__Source__.
Introduction

Recent versions of PyQt contain something special for developers who use Qt Designer to design the user interfaces for their applications. In addition to the full range of standard Qt widgets, you can now install your own pure Python custom widgets and use them in your designs. All the signals, slots and properties defined in Python are accessible in Designer's user interface and behave just the same as for widgets written in C++.

Background Information

Qt Designer is a user interface design tool for Qt applications that makes it possible for non-programmers to create user interfaces for applications. In many respects, it separates the design of an application from its function, leaving designers in control of its look and feel and basic usability while developers write the underlying application logic.

Most of the standard Qt widgets are available to users of Qt Designer, and these can be used to create arbitrarily complex user interfaces. However, many applications are designed to use custom widgets and components, and these often need to be made available to designers. Fortunately, Qt Designer was written with this problem in mind, and there are two ways that custom widgets can be represented.

  1. Standard widgets can be promoted to act as placeholders for custom widgets. Since a custom widget's class is a subclass of a standard widget's class, that standard widget can be used as a placeholder.

  2. You can create custom widget plugins that Qt Designer loads at run time to allow custom widgets to be used directly in the user interface design process.

In C++, developers have to create an additional plugin class, based on QDesignerCustomWidgetInterface, that informs Qt Designer about the custom widget's name and which is used to create instances of it for use in forms created by the user. The custom widget and the plugin class are then compiled together to create a plugin that Qt Designer can load. The custom widget code is often compiled separately into applications that use forms which reference the custom widget.

In Python, an additional plugin class is also needed, but developers only need to put the modules containing the custom widget and plugin class on special paths so that Qt Designer can find them. Since the custom widget code does not need to be built or combined with the plugin code, very little extra work is required in order to make custom widgets work with Qt Designer.

An Example Custom Widget

The PyAnalogClock widget is a version of the Analog Clock example supplied with Qt 4 and PyQt4 which provides a property to allow the clock to show the time in different time zones, a slot to enable the time zone to be changed in response to signals from other components, and two signals of its own to report changes to the time and time zone.

__Stored rows__.
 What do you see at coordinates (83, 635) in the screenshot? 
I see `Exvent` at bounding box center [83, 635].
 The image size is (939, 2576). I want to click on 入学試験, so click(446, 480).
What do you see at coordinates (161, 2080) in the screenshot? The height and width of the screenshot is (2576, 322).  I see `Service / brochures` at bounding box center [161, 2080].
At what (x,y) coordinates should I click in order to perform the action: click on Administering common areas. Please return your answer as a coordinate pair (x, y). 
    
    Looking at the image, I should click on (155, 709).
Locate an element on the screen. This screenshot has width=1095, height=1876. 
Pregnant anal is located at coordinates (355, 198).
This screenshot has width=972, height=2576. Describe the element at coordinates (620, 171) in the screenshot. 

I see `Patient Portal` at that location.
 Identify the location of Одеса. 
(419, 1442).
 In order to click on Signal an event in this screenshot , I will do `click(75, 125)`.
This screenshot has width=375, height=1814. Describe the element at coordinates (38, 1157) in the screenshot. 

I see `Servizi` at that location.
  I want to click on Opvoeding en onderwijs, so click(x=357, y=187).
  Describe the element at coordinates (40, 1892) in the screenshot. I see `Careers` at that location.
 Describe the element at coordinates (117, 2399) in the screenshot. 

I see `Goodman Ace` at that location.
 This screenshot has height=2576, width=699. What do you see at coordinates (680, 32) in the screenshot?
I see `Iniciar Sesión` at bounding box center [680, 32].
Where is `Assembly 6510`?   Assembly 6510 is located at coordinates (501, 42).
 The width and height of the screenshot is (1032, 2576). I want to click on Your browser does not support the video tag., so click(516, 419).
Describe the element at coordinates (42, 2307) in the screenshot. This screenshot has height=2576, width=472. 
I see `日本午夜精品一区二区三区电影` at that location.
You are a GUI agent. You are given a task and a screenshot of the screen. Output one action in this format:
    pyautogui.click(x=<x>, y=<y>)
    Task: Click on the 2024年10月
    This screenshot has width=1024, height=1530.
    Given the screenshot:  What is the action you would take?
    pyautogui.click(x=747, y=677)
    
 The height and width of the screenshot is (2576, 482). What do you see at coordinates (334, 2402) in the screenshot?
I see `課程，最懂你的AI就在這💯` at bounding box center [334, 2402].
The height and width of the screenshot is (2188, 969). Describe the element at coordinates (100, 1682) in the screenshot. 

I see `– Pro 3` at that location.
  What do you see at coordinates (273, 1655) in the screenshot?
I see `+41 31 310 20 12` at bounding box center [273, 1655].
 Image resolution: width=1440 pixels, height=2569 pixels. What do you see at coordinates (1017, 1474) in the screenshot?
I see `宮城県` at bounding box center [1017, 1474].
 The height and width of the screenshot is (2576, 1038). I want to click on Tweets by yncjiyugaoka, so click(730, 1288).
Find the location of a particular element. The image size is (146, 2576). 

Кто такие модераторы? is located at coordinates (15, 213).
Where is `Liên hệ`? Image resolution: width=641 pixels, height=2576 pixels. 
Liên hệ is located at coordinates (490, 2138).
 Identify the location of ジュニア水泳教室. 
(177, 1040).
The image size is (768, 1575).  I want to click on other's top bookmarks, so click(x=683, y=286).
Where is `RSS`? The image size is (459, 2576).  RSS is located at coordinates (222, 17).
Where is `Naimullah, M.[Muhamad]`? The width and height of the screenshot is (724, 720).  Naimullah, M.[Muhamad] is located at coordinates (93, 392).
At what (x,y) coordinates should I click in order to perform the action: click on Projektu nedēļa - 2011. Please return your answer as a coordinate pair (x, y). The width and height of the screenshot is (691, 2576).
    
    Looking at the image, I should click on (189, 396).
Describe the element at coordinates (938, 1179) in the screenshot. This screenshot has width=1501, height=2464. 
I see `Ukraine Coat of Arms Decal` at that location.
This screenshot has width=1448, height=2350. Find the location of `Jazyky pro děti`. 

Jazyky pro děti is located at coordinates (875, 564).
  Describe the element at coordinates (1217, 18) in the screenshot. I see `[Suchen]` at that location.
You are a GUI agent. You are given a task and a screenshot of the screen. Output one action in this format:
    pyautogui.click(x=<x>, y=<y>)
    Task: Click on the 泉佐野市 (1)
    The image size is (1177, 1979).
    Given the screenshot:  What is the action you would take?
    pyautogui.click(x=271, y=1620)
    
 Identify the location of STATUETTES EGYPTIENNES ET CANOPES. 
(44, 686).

__What you are asked to do__.
Continue the text on PyQt custom widgets in Qt Designer from the point where it stops. The entries have no connection to the text on PyQt custom widgets in Qt Designer.

__Result for this exercise__.
designer-analog-clock-shadow.png

Instead of quoting the example in full, we will only note the changes that need to be made to the Analog Clock example in order to integrate it with Qt Designer. Refer to the original example to see how the clock performs tasks such as painting and event handling.

Adding Signals

The first change we make to the original widget is to declare the signals the widget is able to emit. Normally, this isn't something that PyQt widgets need to do — arbitrary signals can be emitted at any time — but Qt Designer needs to be know about the custom widget's signals so that it can connect them to slots in other widgets.

class PyAnalogClock(QtGui.QWidget):

    __pyqtSignals__ = ("timeChanged(QTime)", "timeZoneChanged(int)")

We use the __pyqtSignals__ class variable to define two signals that are used to inform other components of changes to the clock's time and time zone. The variable must refer to a sequence of strings - we could have used a list instead of a tuple, for example. Signals that are declared in this way are emitted in the same way as any other signal.

We change the class's __init__() method to define an attribute to hold the time zone and, as well as connecting the timer to the widget's update() slot, we also connect it to the newly added updateTime() method.

    def __init__(self, parent = None):

        QtGui.QWidget.__init__(self, parent)
        self.timeZoneOffset = 0

        timer = QtCore.QTimer(self)
        self.connect(timer, QtCore.SIGNAL("timeout()"), self, QtCore.SLOT("update()"))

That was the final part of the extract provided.